═══ Fragmento del documento ═══
Divinidad de Jesús nº 4

Contesten, si pueden, los judaizantes modernos, que niegan la Divinidad del Señor y la Validez y fiabilidad del Nuevo testamento y que engañan a tantos en ciertas listas de distribución en Internet, a las cuestiones planteadas en este estudio (por favor, denlo a conocer a sus contactos cristianos):

SIGNIFICADOS BÁSICOS DE LA FILIACIÓN DIVINA

En el N.T. el Señor Jesús es llamado "el Hijo de Dios" (o su filiación divina queda implícita) en más de cien ocasiones. Cabe preguntarse:

¿En qué sentido Jesús es Hijo de Dios?

¿Cuál es la esencia de la filiación Divina?

Hay dos aspectos dignos de mención.

En primer lugar, como señala Cullmann, implica la Absoluta sumisión del Hijo a la voluntad de su Padre Celestial (v.g., Jn. 4:34); su compromiso con la obra de su Padre (v.g., Jn. 5:17); su negativa a desobedecer los mandamientos del Padre (cf. las Tentaciones). Por parte del Padre, implica su total complacencia con la obediencia de su Hijo (Mt. 3:17; 17:5; Jn. 5:19s). Por esta relación paterno-filial Jesús pudo decir "el Padre es mayor que yo" (Jn. 14:28), y pudo hablar de Él como de "mi Dios" en un sentido especial y único (Jn. 20:17; Ap. J:12). Es bajo esta luz que deben entenderse pasajes como 1 Co. 3:21-23; 8:6 y Ap. 1:6.
═══ Datos registrados ═══
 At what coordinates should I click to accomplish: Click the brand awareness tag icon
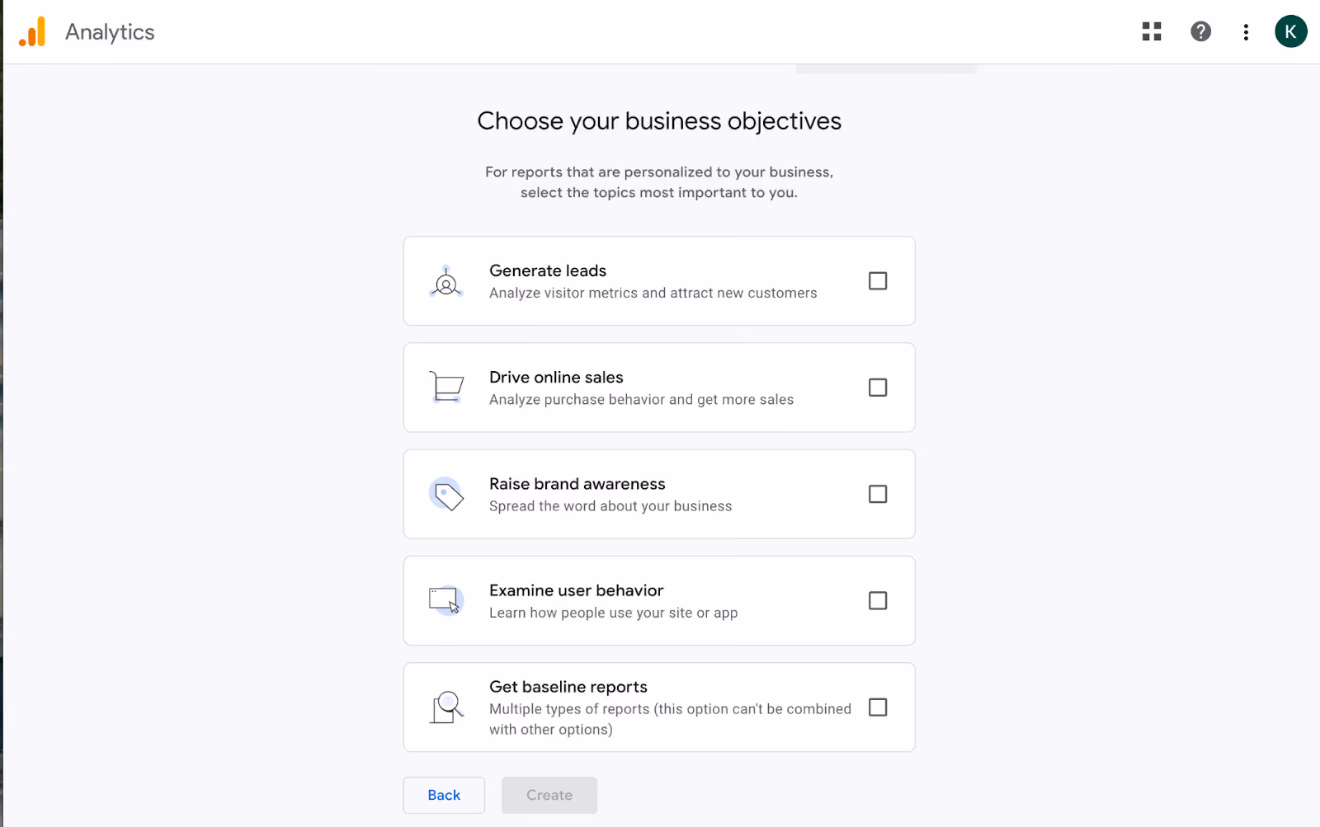(446, 494)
═══
• _Ejercicio propuesto 1_
Traduzca al inglés la siguiente oración del fragmento sobre la filiación divina: "Por parte del Padre, implica su total complacencia con la obediencia de su Hijo (Mt. 3:17; 17:5; Jn. 5:19s)."
• _Ejercicio propuesto 2_
Según el fragmento sobre la filiación divina, ¿por qué pudo Jesús decir "el Padre es mayor que yo"? Responda en una a tres oraciones.

• _Resultado 1_
On the Father's part, it implies his complete pleasure in the obedience of his Son (Mt. 3:17; 17:5; Jn. 5:19s).

• _Resultado 2_
Pudo decirlo por la relación paterno-filial que describe el fragmento. En ella, el Hijo se somete absolutamente a la voluntad del Padre, y el Padre se complace totalmente en la obediencia del Hijo.